I’m going to be a jerk here, and say that the first problem is that you’re trying to give excel-like behavior to a web app.
I expect I’d catch flak for that comment, but I’ve yet to see a solution to do this that wasn’t a huge hack. And it always ended up with some miserable pile of garbage that’s hard as hell to maintain, and that users still find frustrating.
When it comes up currently, I put on my "Angry Rob" hat and start ranting. If people want excel-like behavior, then fucking GIVE THEM EXCEL! If it just HAS to be that style of interface, you’re only causing yourself pain by trying to imitate.
I recommend allowing an excel import. If you need to have it formatted or certain columns, blah blah blah, then it’s simple enough to generate a blank excel file, with the columns and rows needed, and let them fill in the blanks. I’ve always though this is a much better solution. No javascript, no inconsistencies, no users bitching because it doesn’t have whatever excel feature. All you do is generate the template (simple), import the filled out one (simple), and validate what they gave you. If it’s invalid, then tell them to fix and try again. Hell, you can even alter the file they uploaded to point out incorrect cells or some such, and let them redownload and fix.

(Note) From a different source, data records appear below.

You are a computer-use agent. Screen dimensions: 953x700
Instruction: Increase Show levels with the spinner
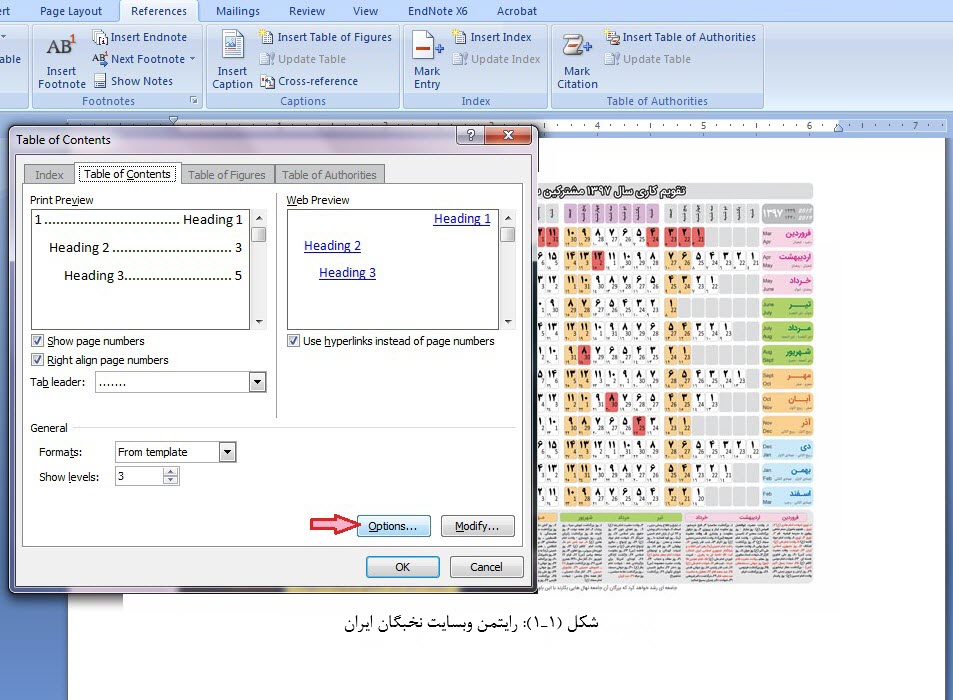[x=171, y=473]
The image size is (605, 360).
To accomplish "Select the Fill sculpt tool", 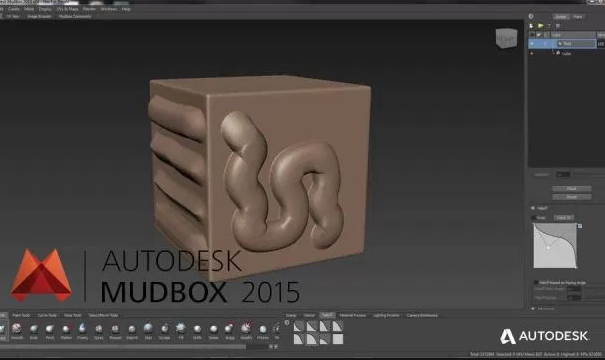I will pos(181,328).
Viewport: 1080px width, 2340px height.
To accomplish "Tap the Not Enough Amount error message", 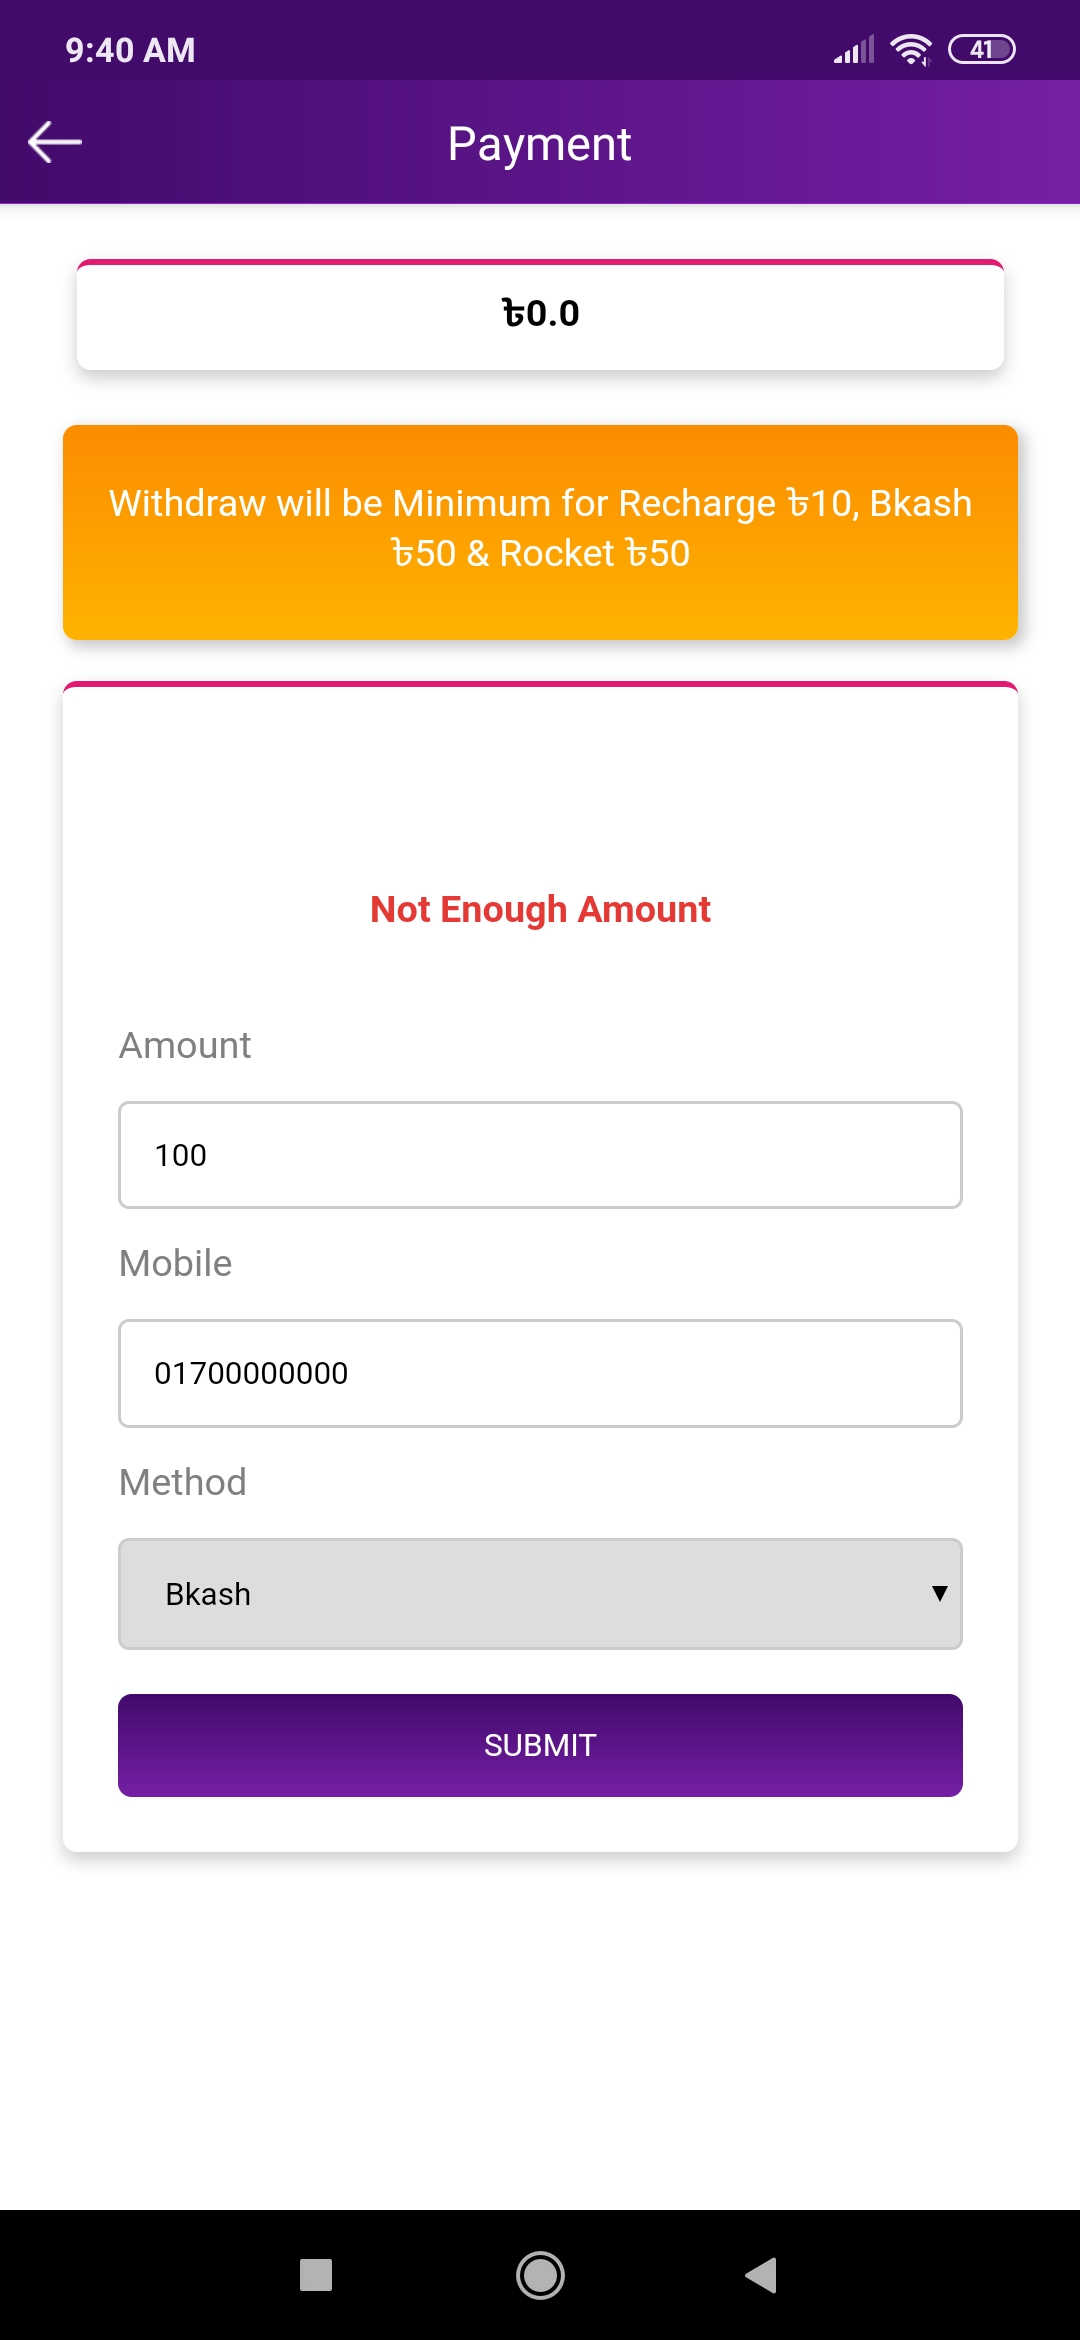I will pos(540,909).
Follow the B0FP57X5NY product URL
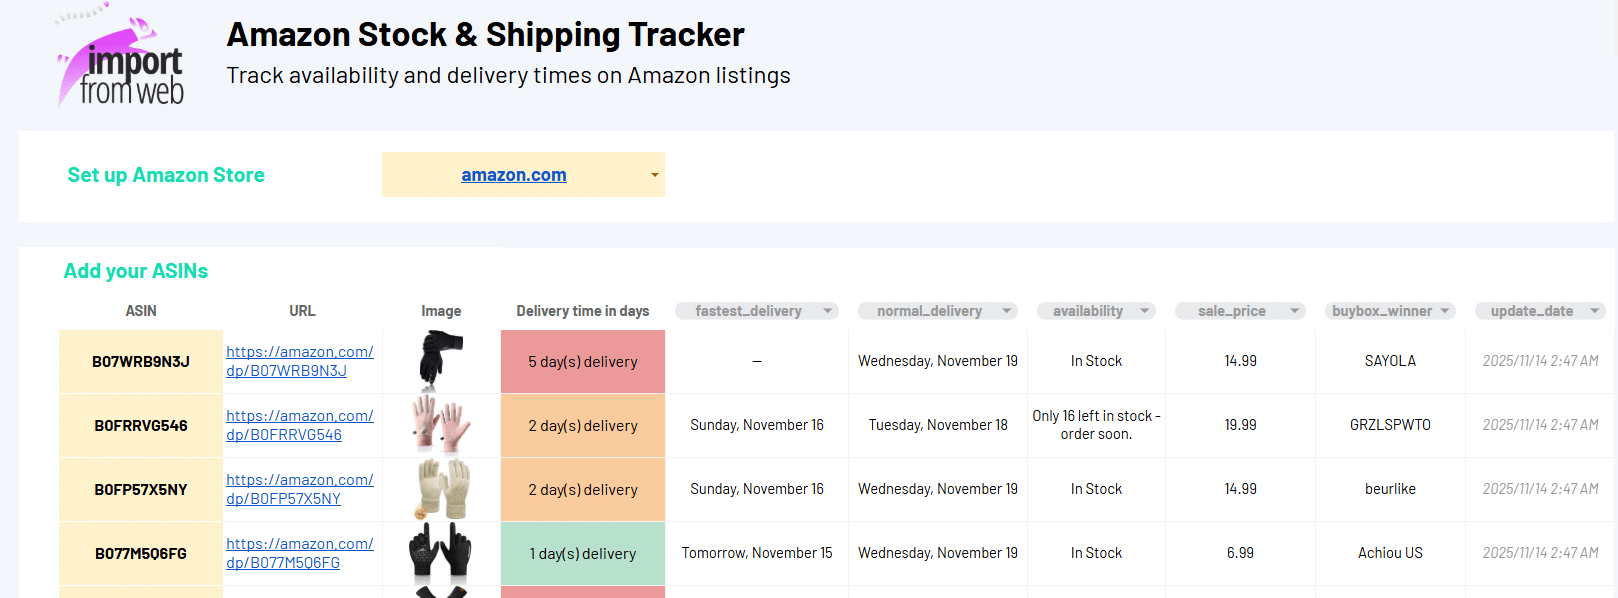The image size is (1618, 598). 299,489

(Btw, I’m not yelling at you, I’m yelling at the situation)
Yeah, this product is shaping up very hackishly, honestly, but being web-based and multi-user is one of the big distinguishing features for this system. I have thought about using Excel + .NET add-ins + web services, but I don’t think the "customer" will accept that.
I just had an idea – a web control that you can initialize with an Excel document, make certain fields editable, etc, and then add multi-user access permission to.
@James, you mean an ActiveX control that displays an Excel spreadsheet?
I don’t know what you two are talking about exactly, but I hate you both.
No, not only display an Excel spreadsheet, and not in ActiveX. Straight up javascript with the ability to edit the spreadsheet.